With medication utilization becoming such a key component of measuring value, time is of the essence to drive results. It is now more necessary than ever for health system outpatient pharmacies to leverage their advantageous position in the continuum of care with the goal of improving patient outcomes across the entire system. Specifically, ambulatory pharmacies can accomplish quality care objectives by looking more closely at:

  • Admissions and readmissions. Are patients using medications correctly? How is the health system averting adverse drug events such as injuries, infection and post-procedure complications - the top barriers to reducing readmissions?
  • Transitions. Are patients starting and discontinuing the appropriate medications when they leave the hospital? The most successful health system pharmacies avoid poor care transitions by communicating with outpatient pharmacies and providers about discharge meds. 
  • Adherence. Will patients continue with their prescribed medications after discharge? Will barriers such as cost or side effects prevent them from continuing drug therapy? Outpatient pharmacies are well positioned to detect and help resolve adherence issues before they result in a readmission or adverse outcome.

Both of these areas demand that health systems carefully consider their transitional care strategies. The plans that show the most success in medication-related measures are those with integrated facilities - hospitals connected with physician practices and those that own their own outpatient pharmacies. Ambulatory pharmacy, as part of an overarching transitional care strategy for health systems, is a tremendous opportunity for driving accountable care and helping plans "cash in" on Stars.

"Ambulatory pharmacy is a tremendous opportunity for driving accountable care."

To that end, it is essential for health system pharmacies to know their scores on performance measures. For this purpose, PQA functions as a neutral intermediary by providing health plan data within the EQuIPP™ platform that pharmacies can use to self-evaluate and monitor performance. Within the EQuIPP platform, pharmacies can see standardized data and benchmarked performance on:

  • Three Adherence Performance Measures
    • ACE/ARB Proportion of Days Covered (PDC)
    • Statin PDC
    • Oral Diabetes Meds PDC
  • Three Medication Safety Performance Measures
    • Drug-Drug Interactions
    • HTN Tx with ACE/ARBs for Diabetics*
    • High Risk Meds/Medications that tend to cause adverse events in older adults

* Starting in mid-2015, the HTN Tx for Diabetics measure will be replaced with a measure that tracks Statin Use in Persons with Diabetes. PQA and CMS retired the measures of HTN Tx for Diabetics and CMS will add the Statin Use in Persons with Diabetes measure into the Display Measures.

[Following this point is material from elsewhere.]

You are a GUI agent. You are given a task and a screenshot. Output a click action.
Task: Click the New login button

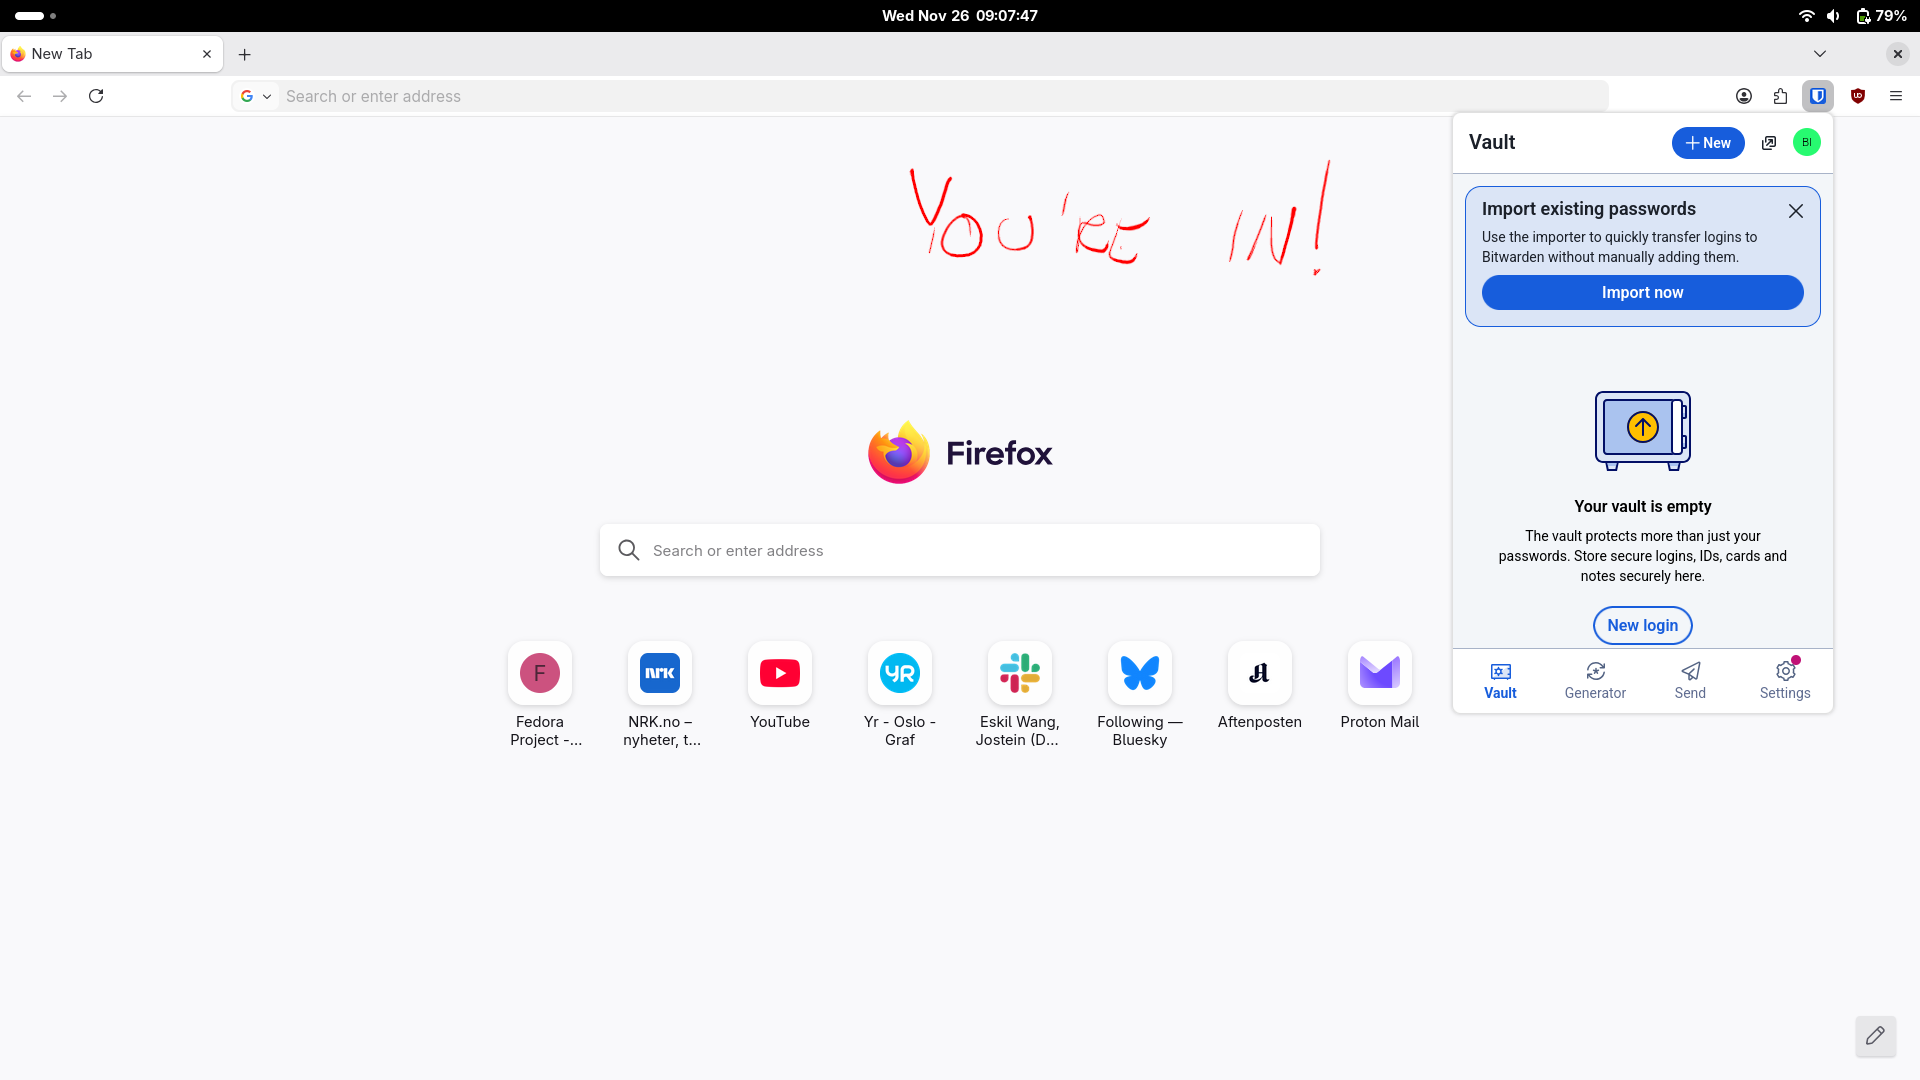pos(1642,625)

 What is EQuIPP? PQA provides the EQuIPP platform as a way for pharmacies to view their performance on Star Measures, along with localized benchmarks for improvement. Pharmacies can access EQuIPP through their wholesaler, pharmacy network or PSAO. In 2015, the number of health plans utilizing EQuIPP will expand significantly. 

Health system-owned outpatient pharmacies are uniquely positioned to effect positive change in prescribing habits across the continuum - improving PDC scores, decreasing drug interactions and educating prescribers to avoid high risk meds. Tight integration means outpatient pharmacies are able to collaborate with health system prescribers in ways that traditional community pharmacies cannot.

With the goal of guiding improvement efforts, the platform allows pharmacies to see their impact on patient care in terms of what they are accountable for - and ultimately how they've improved or whether they are at risk of exclusion from Part D plans.

Medication matters
For pharmacies across the continuum, focusing on optimizing medication usage as a way to connect quality care with demonstrating value is a very good bet in the current environment of accountable care. For health system pharmacies, a solid transitional care strategy can be the key to doing just that.